### EXTRAIT CHOISI
#####

Mais Michèle Vianès souligne que pour LFI comme pour le RN, ce sont des femmes jeunes, de moins de 35 ans, qui constituent la plus grande part de leur électorat féminin. "Après, c'est la dégringolade : elles étaient 3%, âgées de plus de 64 ans à voter pour LFI. Et, c'est la même chose chez le RN", indique-t-elle à titre d'exemple, sans avancer d'explications. "Vote passionnel ? Ras-le-bol ? On cherche les raisons mais c'est incompréhensible".
Droits des minorités
À une semaine du premier tour des élections législatives anticipées, des femmes de tous âges s’interrogeaient sur leurs droits en cas de victoire du Rassemblement National. Que faut-il redouter à l'issue de ces élections législatives anticipées ? "Moi j'ai peur par rapport au droit à l'avortement. On a des exemples en Pologne, en Italie, c'est un droit qui est remis en question", explique Louise, la jeune manifestante croisée ce dimanche place des Terreaux.

#####

### LISTE DES DONNÉES
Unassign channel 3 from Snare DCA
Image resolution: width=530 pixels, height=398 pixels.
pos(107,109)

#####

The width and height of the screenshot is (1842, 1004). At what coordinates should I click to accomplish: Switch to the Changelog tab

#####

### CONSIGNE
Reproduisez l'extrait choisi dans son intégralité, mot pour mot, sans rien y changer.

### RÉPONSE
Mais Michèle Vianès souligne que pour LFI comme pour le RN, ce sont des femmes jeunes, de moins de 35 ans, qui constituent la plus grande part de leur électorat féminin. "Après, c'est la dégringolade : elles étaient 3%, âgées de plus de 64 ans à voter pour LFI. Et, c'est la même chose chez le RN", indique-t-elle à titre d'exemple, sans avancer d'explications. "Vote passionnel ? Ras-le-bol ? On cherche les raisons mais c'est incompréhensible".
Droits des minorités
À une semaine du premier tour des élections législatives anticipées, des femmes de tous âges s’interrogeaient sur leurs droits en cas de victoire du Rassemblement National. Que faut-il redouter à l'issue de ces élections législatives anticipées ? "Moi j'ai peur par rapport au droit à l'avortement. On a des exemples en Pologne, en Italie, c'est un droit qui est remis en question", explique Louise, la jeune manifestante croisée ce dimanche place des Terreaux.